Two From Akron Sentenced For Using Counterfeit $100 Bills For Ipads, Apple Watches
Two From Akron Sentenced For Using Counterfeit $100 Bills For Ipads, Apple Watches

Two From Akron Sentenced For Using Counterfeit $100 Bills For Ipads, Apple Watches

Two men from Akron were sentenced to prison for using more than $38,000 in counterfeit $100 bills to buy iPads, Apple Watches and other items at stores such as Target, Best Buy and Dick’s Sporting Goods.

Tori Smith, 35, was sentenced to nearly five years in prison last week. Allyn Bell, 32, was sentenced Monday to three years in prison. Robert Peters, 31, also of Akron, is scheduled to be sentenced later this year according to a press release from the Department of Justice.

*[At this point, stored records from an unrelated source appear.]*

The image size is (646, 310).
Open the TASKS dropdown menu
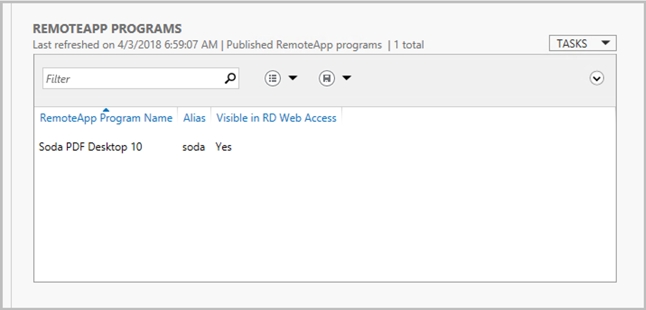(583, 43)
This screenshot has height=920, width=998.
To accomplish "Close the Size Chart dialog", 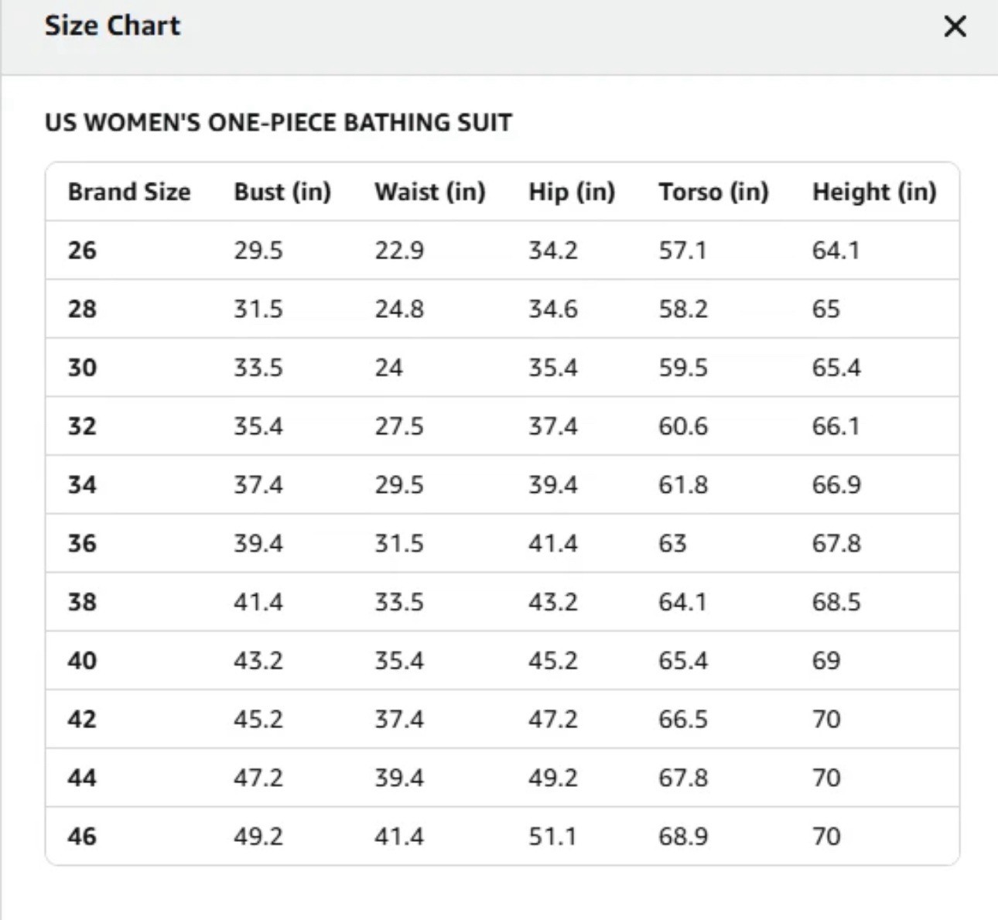I will [955, 26].
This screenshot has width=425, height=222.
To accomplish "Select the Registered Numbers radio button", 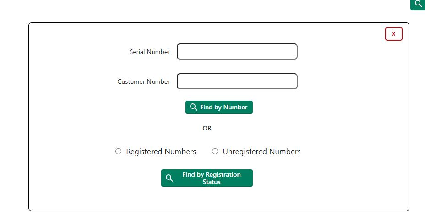I will (119, 152).
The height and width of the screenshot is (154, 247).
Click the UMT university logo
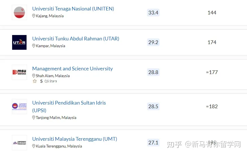(19, 142)
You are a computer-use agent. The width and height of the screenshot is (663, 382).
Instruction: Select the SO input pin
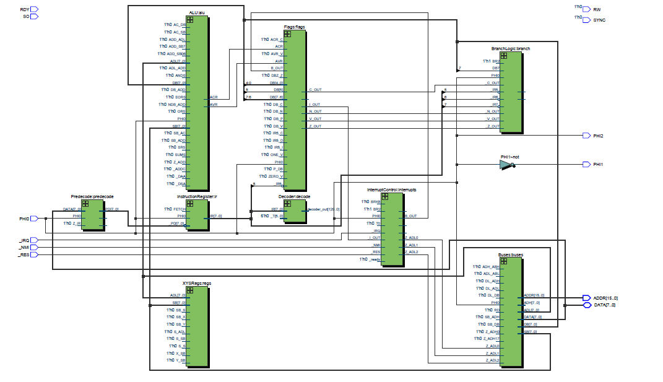pos(34,17)
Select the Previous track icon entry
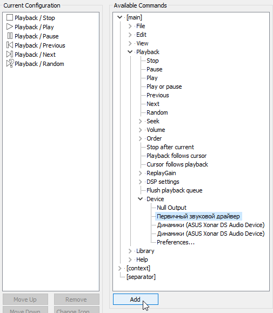273x313 pixels. [x=10, y=45]

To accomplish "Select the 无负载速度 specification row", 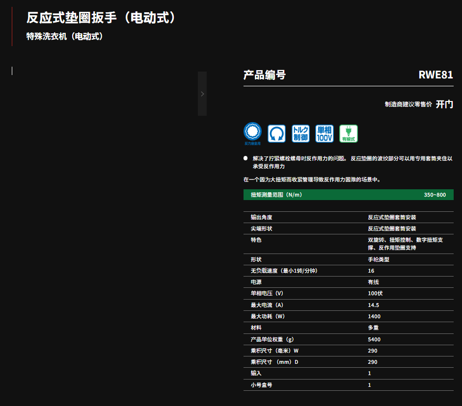I will tap(348, 271).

All three previously pleaded guilty to conspiracy to pass or utter counterfeit obligations or securities.

Smith, Bell and Peters conspired together between April 2917 and April 2018 to pass counterfeit $100 bills to purchase items that they sometimes returned to cash. They traveled together to stores Pennsylvania, Michigan and Ohio.

For example, on April 6, 2017, Bell passed four counterfeit $100 bills to an employee at Dick’s Sporting Goods in Butler, Pennsylvania to purchase items. Two days late, Bell traveled to the Dicks’s Sporting Goods store in Mentor, Ohio, and returned the items he purchased for cash, according to court documents.

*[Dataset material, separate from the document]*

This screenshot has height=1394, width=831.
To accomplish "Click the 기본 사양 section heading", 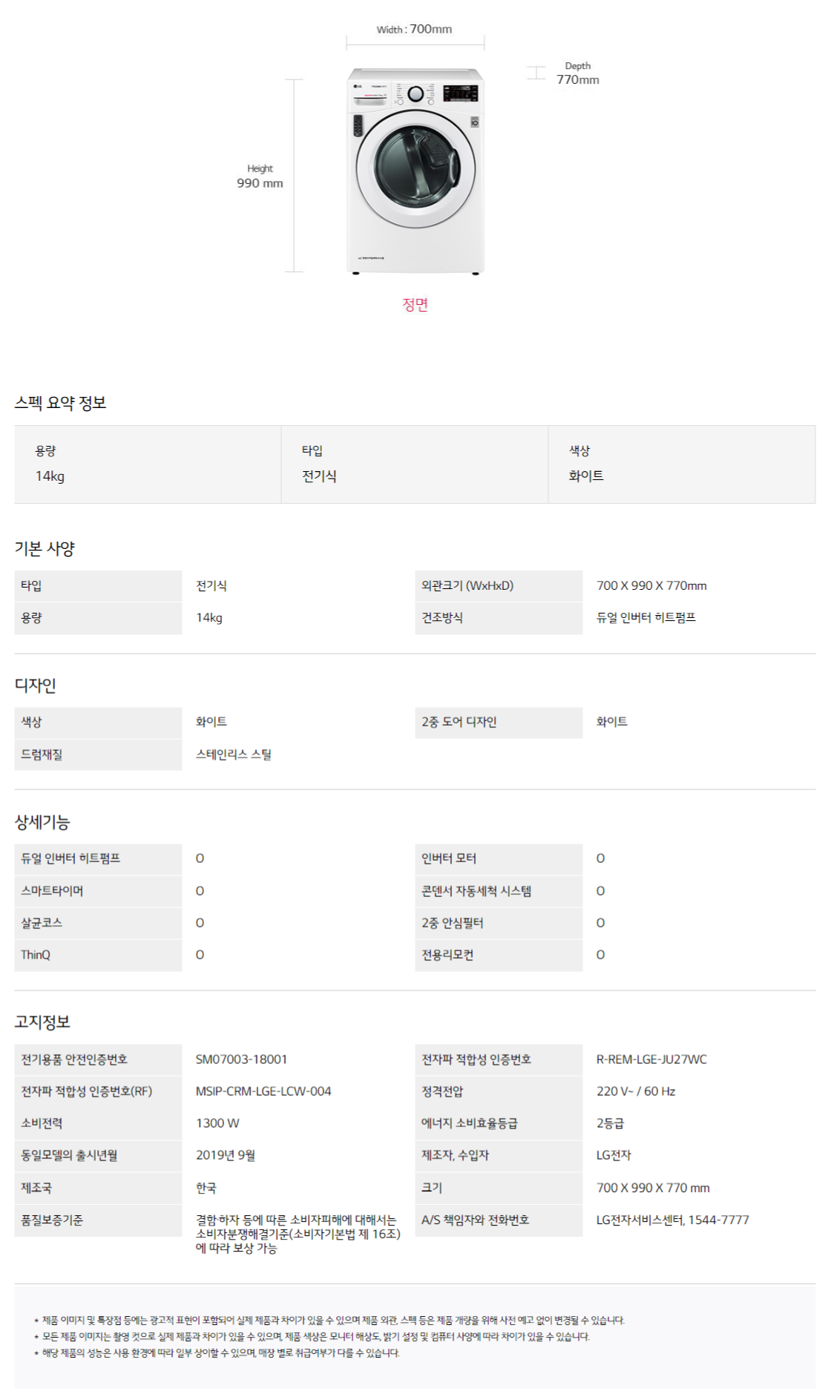I will [x=45, y=548].
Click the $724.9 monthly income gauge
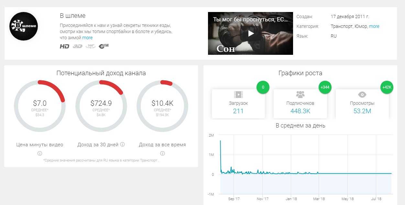Screen dimensions: 405x205 click(101, 106)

On April 27, 2017, Peters passed seven counterfeit $100 bills to employees at the Kohl’s in State College, Pennsylvania to purchase two Citizen watches. The next day, at the Kohl’s in Macedonia, Ohio, Peters returned one of the watches for approximately $409.96, according to the indictment.

The defendants together made more than 20 such purchases as part of the conspiracy, according to court documents.

“These defendants traveled across several states ripping off businesses,” U.S. Attorney Justin Herdman said.

“These defendants were part of a ring that passed over $38,000 in counterfeit currency in Northeast Ohio and multiple other states,” said Jonathan E. Schuck, Special Agent in Charge of U.S. Secret Service’s Cleveland office. “They used counterfeit money to purchase not only merchandise like electronics and clothes but also paid for gas, food and hotel rooms with counterfeit currency, taking advantage of local businesses. This was a complex case that could not have been solved without the assistance from many other local and state police departments.”

This case was investigated by the United States Secret Service and prosecuted by Assistant U.S. Attorney Ranya Elzein.